** Start of Records for this task **
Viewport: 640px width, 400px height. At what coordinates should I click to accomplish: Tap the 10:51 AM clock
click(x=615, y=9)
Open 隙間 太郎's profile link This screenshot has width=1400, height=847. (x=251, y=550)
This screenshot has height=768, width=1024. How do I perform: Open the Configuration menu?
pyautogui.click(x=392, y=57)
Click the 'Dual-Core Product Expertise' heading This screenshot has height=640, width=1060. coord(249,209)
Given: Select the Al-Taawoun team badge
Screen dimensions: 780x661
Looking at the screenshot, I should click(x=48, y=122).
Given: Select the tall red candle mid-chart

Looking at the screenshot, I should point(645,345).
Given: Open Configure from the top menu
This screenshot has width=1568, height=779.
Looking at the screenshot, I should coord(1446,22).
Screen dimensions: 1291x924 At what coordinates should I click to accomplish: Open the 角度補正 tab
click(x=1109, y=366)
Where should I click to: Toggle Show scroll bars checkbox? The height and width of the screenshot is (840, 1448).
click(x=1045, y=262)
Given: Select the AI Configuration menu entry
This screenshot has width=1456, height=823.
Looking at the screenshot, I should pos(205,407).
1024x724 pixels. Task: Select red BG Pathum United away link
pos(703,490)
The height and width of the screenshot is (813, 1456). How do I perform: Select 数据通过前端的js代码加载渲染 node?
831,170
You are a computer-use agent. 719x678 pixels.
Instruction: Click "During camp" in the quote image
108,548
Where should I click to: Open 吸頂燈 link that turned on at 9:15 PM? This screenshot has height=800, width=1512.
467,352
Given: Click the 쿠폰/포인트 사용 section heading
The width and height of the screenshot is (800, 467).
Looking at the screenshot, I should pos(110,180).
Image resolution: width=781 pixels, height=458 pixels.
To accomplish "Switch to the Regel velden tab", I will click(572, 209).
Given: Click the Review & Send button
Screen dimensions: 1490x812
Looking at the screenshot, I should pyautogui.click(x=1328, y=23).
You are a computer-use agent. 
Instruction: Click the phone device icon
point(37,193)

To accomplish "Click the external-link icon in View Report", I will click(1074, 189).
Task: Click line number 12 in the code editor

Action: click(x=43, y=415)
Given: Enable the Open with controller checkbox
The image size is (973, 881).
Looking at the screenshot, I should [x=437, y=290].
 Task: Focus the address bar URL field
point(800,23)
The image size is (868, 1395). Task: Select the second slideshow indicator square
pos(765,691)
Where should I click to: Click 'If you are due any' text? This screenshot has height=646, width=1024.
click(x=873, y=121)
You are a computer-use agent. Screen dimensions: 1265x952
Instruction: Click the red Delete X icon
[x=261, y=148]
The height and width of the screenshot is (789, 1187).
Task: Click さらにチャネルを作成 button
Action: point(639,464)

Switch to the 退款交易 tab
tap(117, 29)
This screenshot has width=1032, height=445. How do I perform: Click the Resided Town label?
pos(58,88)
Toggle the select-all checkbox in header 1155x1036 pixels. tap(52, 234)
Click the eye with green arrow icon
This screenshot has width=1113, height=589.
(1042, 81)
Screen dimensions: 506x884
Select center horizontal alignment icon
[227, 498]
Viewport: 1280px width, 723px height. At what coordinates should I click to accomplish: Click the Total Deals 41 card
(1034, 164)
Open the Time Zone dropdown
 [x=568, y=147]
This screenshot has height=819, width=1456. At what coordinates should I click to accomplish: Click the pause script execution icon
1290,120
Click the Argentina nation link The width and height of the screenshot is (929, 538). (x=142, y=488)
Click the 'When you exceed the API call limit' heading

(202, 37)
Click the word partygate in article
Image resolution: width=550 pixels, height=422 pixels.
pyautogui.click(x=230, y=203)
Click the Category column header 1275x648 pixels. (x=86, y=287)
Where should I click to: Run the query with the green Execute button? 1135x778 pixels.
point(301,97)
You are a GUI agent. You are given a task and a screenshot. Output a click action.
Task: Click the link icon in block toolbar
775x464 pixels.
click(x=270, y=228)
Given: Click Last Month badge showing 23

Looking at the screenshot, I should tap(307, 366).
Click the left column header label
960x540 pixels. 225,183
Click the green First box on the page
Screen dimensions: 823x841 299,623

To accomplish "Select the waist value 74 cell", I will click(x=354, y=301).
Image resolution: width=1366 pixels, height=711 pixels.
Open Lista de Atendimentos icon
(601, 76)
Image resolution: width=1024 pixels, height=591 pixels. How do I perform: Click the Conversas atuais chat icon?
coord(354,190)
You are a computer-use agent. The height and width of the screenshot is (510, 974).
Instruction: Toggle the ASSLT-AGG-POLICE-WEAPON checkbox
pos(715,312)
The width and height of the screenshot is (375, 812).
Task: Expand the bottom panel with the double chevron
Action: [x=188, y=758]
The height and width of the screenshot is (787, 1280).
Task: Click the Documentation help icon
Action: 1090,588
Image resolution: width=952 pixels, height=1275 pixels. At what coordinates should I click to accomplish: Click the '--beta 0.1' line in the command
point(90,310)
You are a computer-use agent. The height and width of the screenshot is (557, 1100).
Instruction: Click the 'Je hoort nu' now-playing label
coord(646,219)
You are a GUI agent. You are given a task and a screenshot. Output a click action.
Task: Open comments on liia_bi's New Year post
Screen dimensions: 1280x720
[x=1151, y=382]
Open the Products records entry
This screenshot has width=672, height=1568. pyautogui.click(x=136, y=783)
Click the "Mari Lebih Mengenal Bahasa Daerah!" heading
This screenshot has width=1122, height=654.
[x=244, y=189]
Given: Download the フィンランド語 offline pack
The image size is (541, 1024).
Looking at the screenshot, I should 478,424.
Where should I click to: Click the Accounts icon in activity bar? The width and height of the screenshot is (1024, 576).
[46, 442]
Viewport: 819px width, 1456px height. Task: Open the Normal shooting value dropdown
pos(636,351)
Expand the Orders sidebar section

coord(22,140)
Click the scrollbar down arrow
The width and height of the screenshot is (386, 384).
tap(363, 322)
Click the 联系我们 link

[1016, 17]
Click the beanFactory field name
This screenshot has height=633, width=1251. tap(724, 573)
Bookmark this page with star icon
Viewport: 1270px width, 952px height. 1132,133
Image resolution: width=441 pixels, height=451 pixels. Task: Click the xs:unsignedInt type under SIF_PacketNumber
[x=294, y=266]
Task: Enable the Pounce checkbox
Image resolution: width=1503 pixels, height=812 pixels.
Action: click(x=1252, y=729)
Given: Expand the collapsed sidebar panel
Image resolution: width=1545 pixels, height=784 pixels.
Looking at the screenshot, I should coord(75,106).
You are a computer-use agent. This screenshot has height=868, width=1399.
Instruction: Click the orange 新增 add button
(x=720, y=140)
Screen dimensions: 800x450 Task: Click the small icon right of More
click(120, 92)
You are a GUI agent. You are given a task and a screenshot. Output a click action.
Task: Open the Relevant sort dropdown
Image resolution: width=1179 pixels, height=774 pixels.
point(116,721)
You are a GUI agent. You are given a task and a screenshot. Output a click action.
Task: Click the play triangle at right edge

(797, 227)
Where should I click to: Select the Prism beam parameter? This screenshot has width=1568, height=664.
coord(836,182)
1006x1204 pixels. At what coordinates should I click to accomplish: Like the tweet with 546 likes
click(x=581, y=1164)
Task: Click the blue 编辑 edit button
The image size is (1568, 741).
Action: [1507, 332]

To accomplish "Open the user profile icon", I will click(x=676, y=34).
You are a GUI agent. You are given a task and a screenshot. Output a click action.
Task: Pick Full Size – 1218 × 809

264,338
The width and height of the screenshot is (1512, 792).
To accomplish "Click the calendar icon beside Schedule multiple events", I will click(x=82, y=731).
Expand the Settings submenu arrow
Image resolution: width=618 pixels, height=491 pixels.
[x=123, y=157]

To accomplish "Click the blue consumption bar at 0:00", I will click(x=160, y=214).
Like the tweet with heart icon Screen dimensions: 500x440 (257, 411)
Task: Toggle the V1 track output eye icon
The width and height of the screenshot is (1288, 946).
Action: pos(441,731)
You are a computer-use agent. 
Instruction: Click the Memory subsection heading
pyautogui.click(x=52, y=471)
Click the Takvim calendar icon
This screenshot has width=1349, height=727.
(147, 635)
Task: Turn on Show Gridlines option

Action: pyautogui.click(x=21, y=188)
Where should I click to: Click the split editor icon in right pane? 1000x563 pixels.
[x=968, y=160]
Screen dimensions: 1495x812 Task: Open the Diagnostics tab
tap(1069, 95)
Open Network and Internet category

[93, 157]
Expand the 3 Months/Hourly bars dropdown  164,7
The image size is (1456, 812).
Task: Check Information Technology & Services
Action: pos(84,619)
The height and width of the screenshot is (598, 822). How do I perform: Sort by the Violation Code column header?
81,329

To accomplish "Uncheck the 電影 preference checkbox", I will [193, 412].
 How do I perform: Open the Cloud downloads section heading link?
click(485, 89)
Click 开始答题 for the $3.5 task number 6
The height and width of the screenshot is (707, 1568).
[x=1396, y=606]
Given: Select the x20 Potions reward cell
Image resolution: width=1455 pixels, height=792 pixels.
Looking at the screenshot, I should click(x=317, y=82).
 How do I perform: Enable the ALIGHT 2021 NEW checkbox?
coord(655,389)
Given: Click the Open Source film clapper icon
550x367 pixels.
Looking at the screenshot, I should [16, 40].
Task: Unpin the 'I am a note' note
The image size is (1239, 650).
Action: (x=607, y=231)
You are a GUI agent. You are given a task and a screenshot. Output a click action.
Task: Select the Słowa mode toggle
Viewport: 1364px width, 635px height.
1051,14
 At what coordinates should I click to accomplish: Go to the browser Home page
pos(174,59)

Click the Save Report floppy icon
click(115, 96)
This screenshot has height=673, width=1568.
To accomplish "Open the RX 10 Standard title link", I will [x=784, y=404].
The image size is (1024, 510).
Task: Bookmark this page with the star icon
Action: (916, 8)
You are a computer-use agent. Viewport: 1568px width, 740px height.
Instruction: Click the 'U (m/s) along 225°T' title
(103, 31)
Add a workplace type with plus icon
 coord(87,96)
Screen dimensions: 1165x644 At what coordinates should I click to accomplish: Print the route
** End of Records for this task **
**Problem to solve:**
Pick out each line of the entries above that contains the word "header", and copy those lines in full.

**Expected answer:**
Toggle the select-all checkbox in header 1155x1036 pixels. tap(52, 234)
Click the Category column header 1275x648 pixels. (x=86, y=287)
Click the left column header label
The height and width of the screenshot is (598, 822). How do I perform: Sort by the Violation Code column header?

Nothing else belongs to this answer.